Supplied entries =
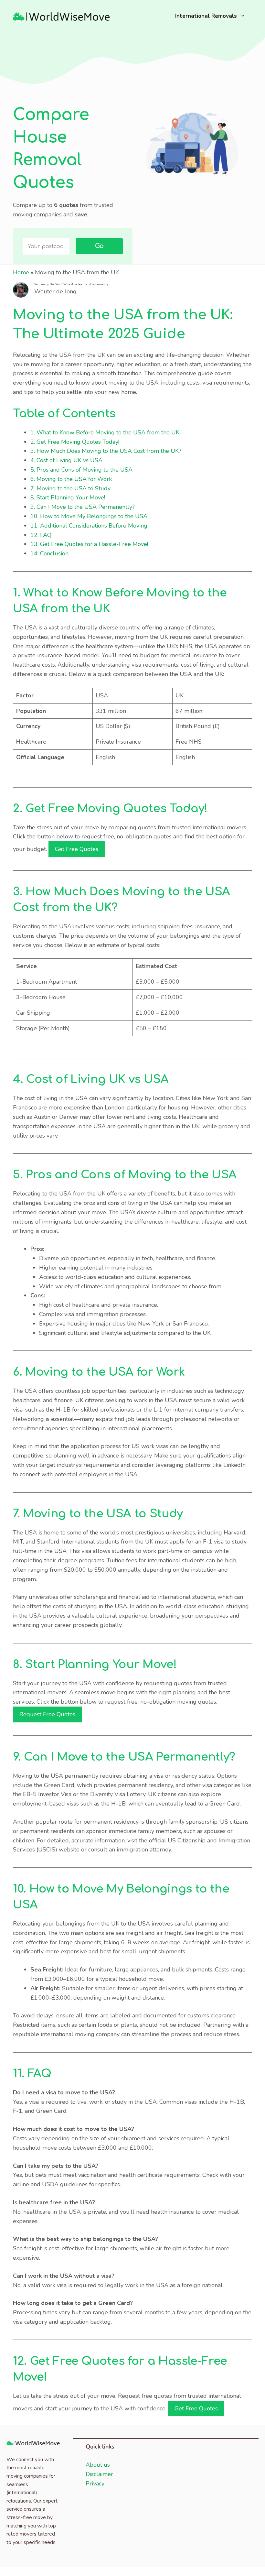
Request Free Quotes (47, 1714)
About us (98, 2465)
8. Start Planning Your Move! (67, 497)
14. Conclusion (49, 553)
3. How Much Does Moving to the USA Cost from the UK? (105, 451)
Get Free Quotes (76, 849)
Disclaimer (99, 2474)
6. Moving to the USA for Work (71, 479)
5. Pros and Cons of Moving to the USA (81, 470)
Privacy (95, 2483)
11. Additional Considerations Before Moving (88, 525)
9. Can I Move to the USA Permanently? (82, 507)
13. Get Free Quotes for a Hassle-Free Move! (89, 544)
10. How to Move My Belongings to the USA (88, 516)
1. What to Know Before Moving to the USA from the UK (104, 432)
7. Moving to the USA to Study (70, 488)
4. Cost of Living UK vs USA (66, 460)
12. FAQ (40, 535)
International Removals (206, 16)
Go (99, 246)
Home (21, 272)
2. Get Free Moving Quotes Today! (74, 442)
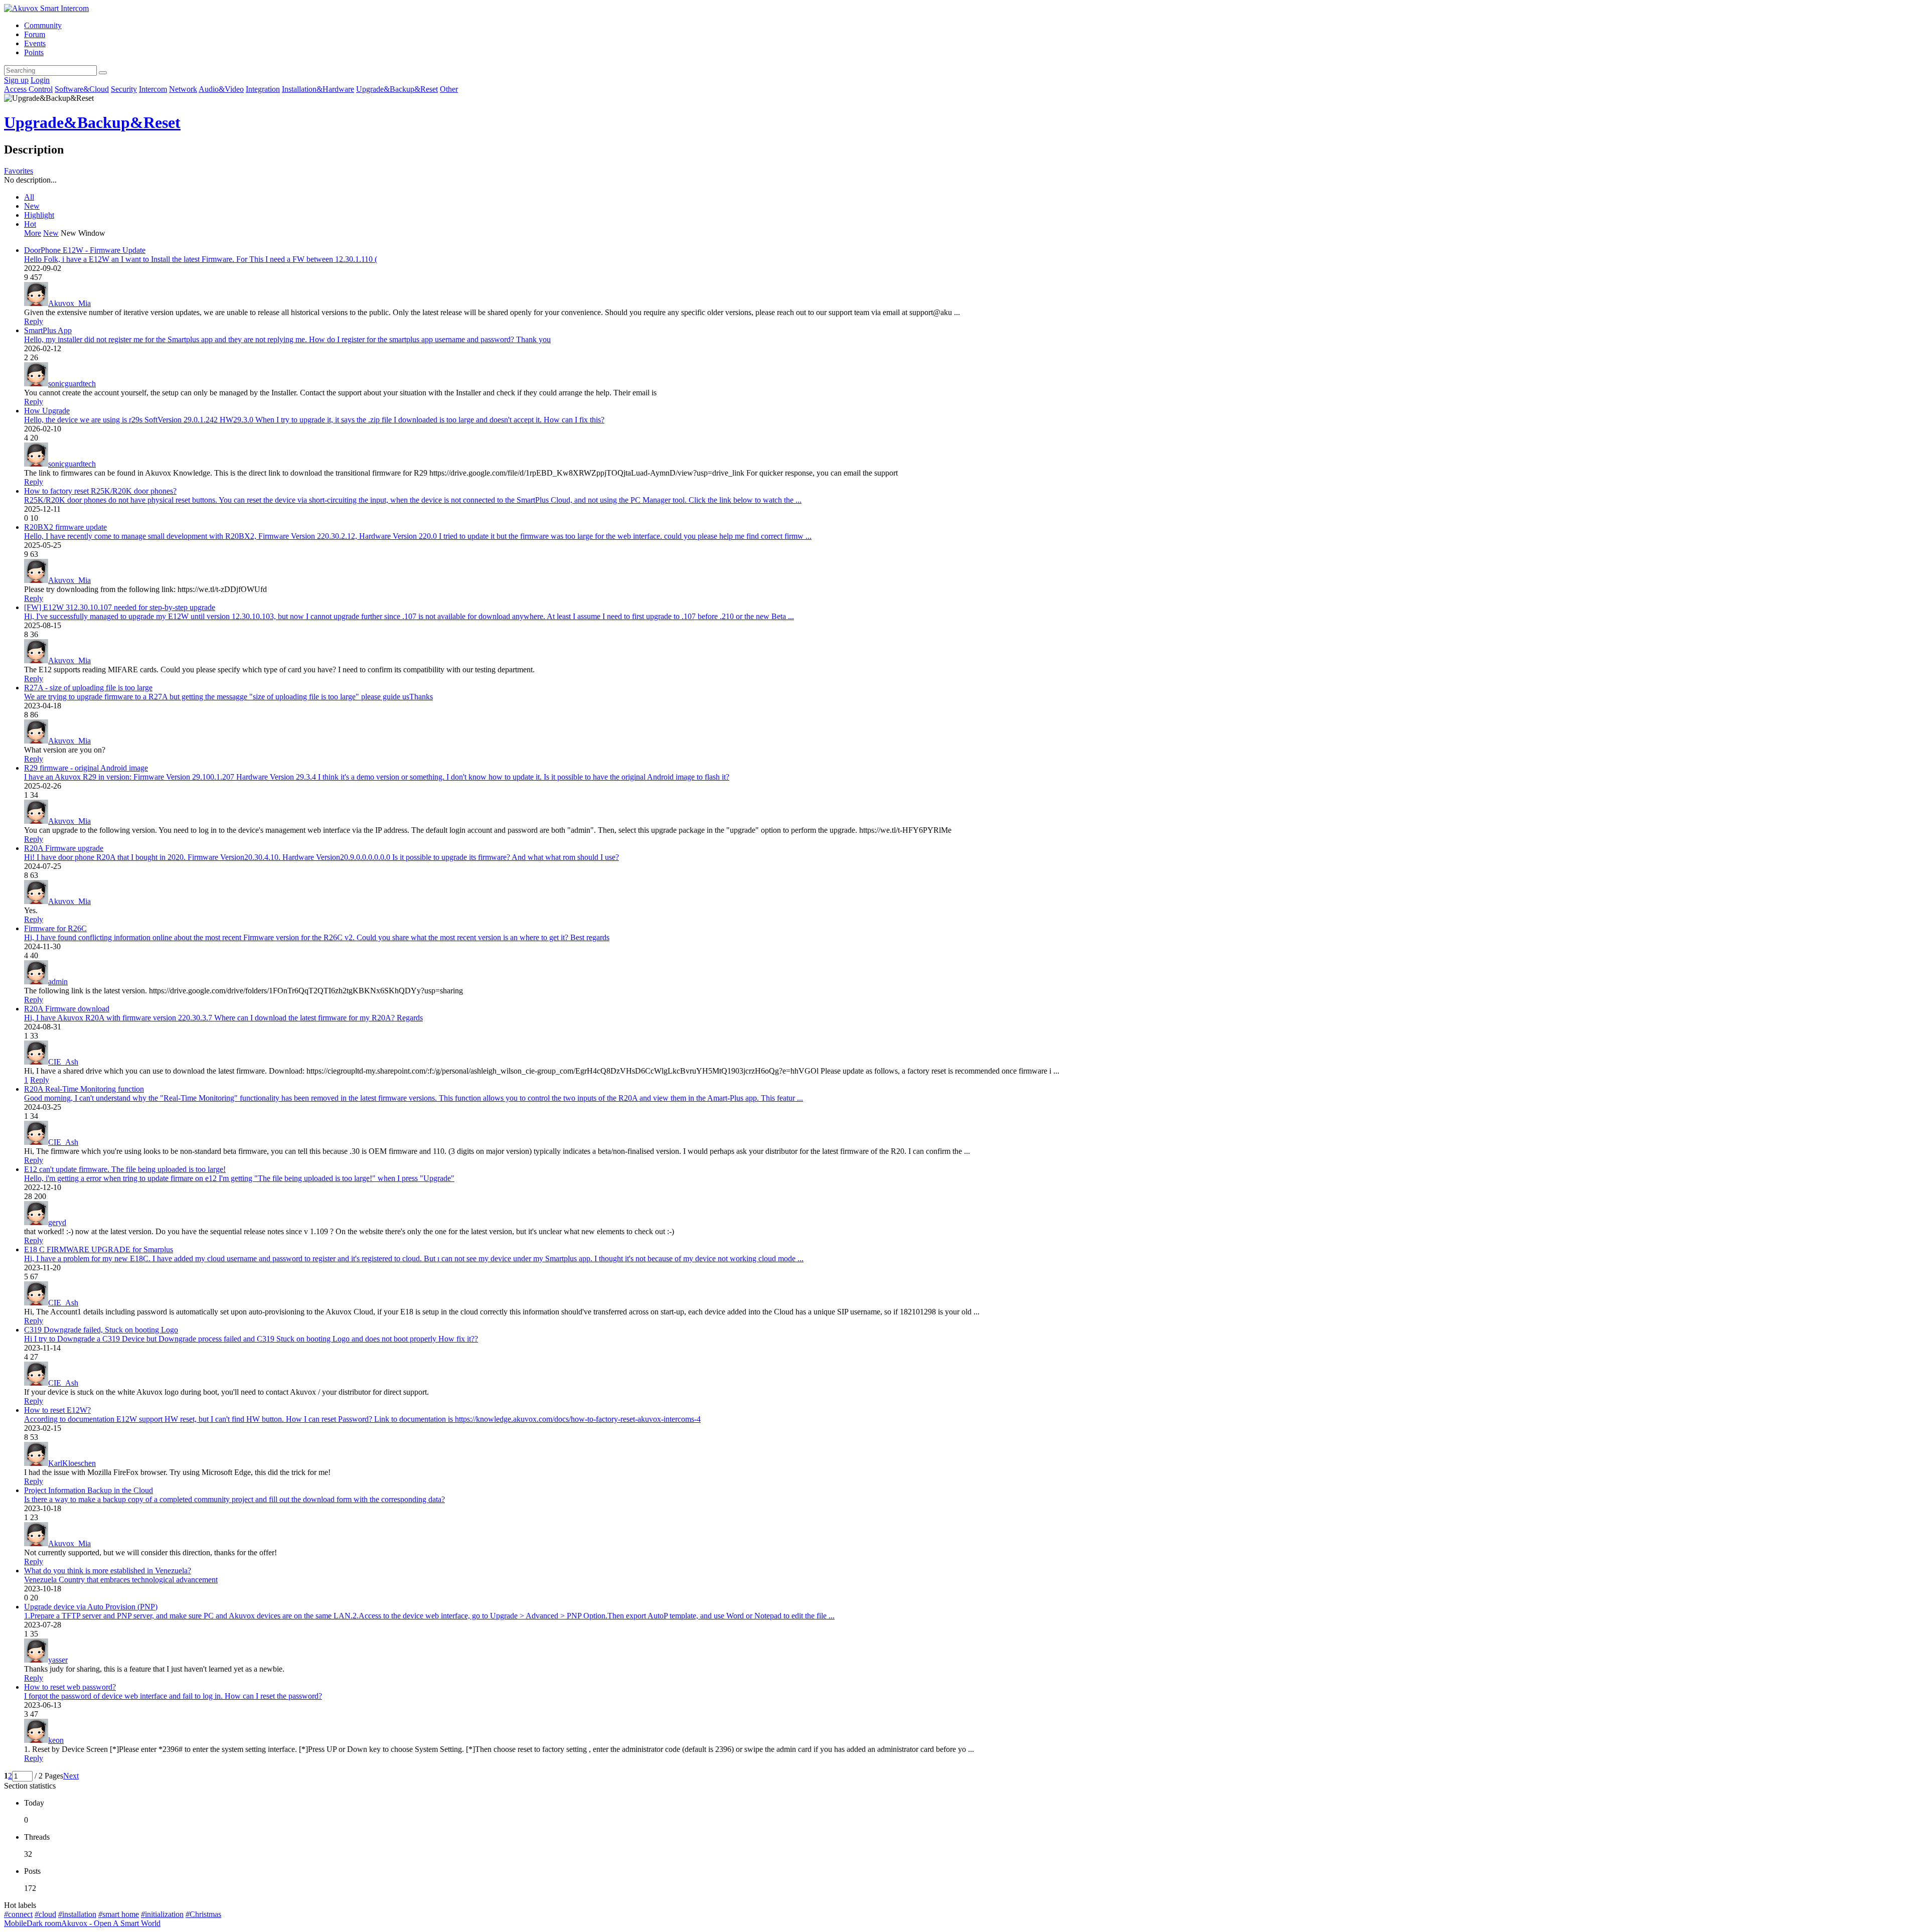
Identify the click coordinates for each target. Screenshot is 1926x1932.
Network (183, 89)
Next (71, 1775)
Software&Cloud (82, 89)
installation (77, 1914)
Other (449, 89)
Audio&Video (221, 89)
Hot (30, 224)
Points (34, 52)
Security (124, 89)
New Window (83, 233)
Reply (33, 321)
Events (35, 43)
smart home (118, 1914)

...

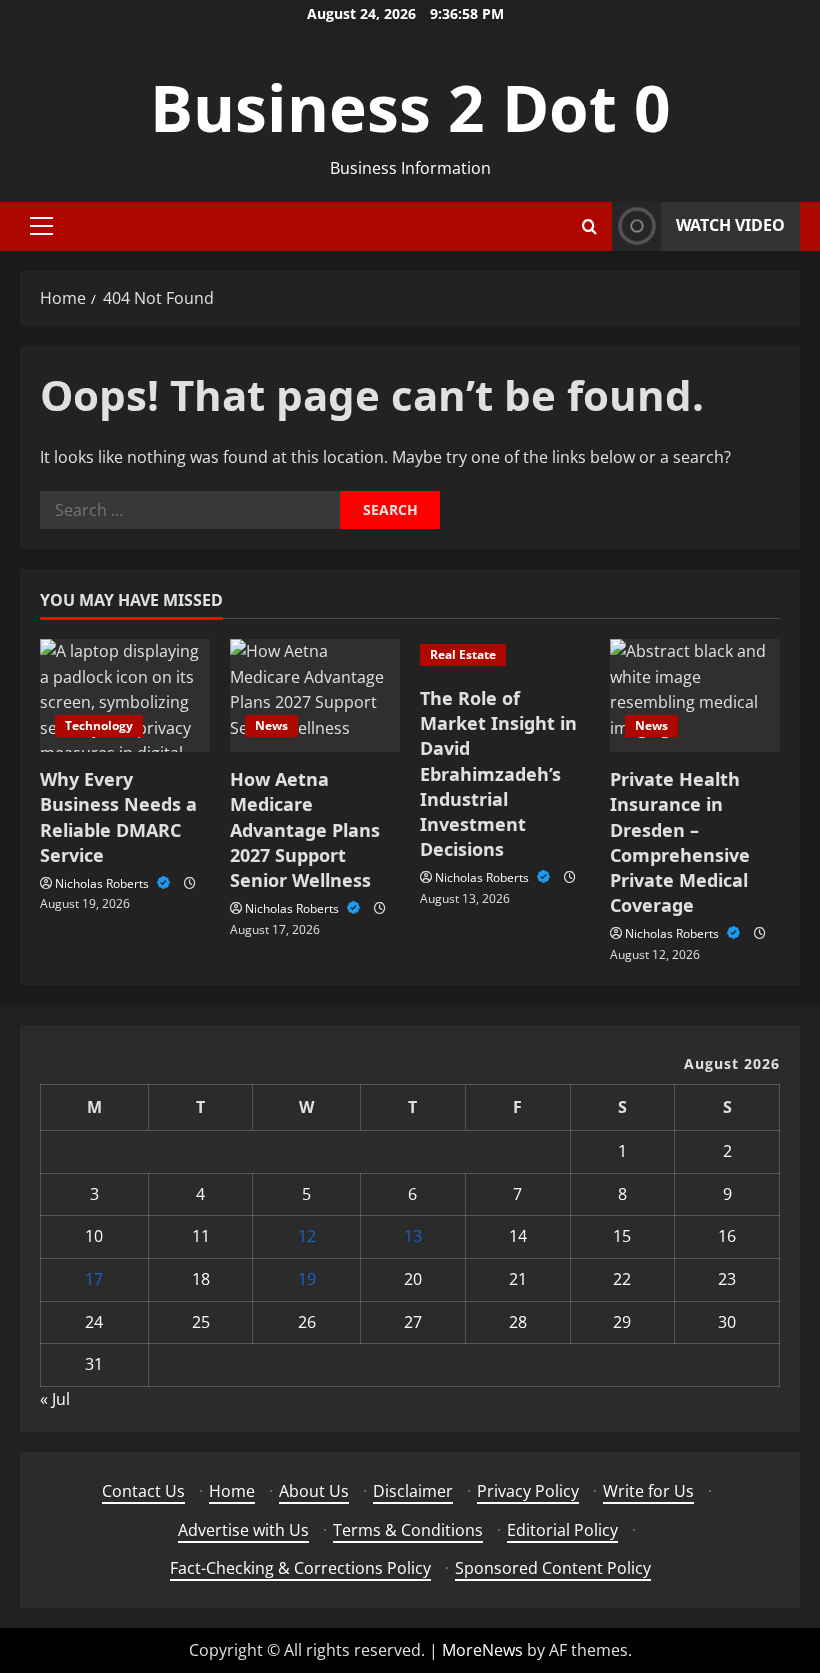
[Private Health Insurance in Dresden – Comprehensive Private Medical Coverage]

Assignment =
Extract all lines from the data in which "Free" is found.

Output of the task =
Request Free Quotes (47, 1714)
Get Free Quotes (76, 849)
13. Get Free Quotes for a Hassle-Free Move! (89, 544)
2. Get Free Moving Quotes Today! (74, 442)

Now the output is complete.